Auburn's first 'hospital' still standing

About 30 years ago, a few old homes near Auburn resident Ada Lowe were torn down to make way for expansions to what was then-Auburn General Hospital. Lowe wasn’t having it. She kicked off a campaign to save not only a home, but the city’s first makeshift medical center, according to a 1991 States News Service release.

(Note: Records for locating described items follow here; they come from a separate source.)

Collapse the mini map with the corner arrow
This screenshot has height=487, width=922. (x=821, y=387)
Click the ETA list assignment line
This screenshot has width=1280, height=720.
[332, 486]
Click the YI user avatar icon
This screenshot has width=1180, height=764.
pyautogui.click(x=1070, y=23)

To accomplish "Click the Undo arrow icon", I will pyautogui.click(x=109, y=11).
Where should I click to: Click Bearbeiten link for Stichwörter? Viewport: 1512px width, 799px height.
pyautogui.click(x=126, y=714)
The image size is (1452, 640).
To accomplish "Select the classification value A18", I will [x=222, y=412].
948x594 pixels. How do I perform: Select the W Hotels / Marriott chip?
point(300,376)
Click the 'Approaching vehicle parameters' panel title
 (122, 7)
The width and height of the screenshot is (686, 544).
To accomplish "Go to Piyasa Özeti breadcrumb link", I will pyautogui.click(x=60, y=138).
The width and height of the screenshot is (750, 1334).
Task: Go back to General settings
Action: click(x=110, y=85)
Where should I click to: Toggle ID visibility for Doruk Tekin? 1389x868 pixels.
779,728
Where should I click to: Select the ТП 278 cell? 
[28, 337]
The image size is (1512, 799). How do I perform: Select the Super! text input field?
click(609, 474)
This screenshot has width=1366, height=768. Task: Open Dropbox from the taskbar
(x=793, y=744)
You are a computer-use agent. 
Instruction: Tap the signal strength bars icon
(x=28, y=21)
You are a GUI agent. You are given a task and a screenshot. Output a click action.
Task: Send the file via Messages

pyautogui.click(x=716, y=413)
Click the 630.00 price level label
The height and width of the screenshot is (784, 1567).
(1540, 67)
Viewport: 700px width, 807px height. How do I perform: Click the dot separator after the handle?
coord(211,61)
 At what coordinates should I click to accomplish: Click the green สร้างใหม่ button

Her efforts saved the Oscar Blomeen House, now listed on the National Register of Historic Places. Lowe and her family had lived in the home since 1966. Blomeen built the house for his family in 1913, then moved to Bremerton in 1917 to work in the Navy shipyard.

In his absence, he rented the house to the Stone sisters, nurses who turned the home into the community’s first hospital as the flu epidemics of 1917 and 1919 raged. By some accounts, Drs. Owen Taylor and Martin Lacey worked out of the Blomeen house during this time through about 1920.

There were a number of babies delivered in the bedroom-turned-operating room on the second floor that the house became known as “The Baby Hospital.” Blomeen moved his family back to their Auburn home in the 1920s, and Taylor and Kent opened their own hospital, forerunner of Auburn General, now MultiCare Auburn Medical Center.

Blomeen worked and lived in his home until Lowe persuaded him to sell her the house for $25,000. Blomeen then stayed in the older “Little House” behind the main house until his death in 1968 at age 94.

With her heart set on turning the home into a bed and breakfast, Lowe began renovating the home in earnest in 1975, according to the States News Service. Her son, Dennis Hefner, 42, a baker by trade, has since replaced all the rotted wood floors, re-tiled the kitchen and bathrooms and furnished the entire house with period antiques.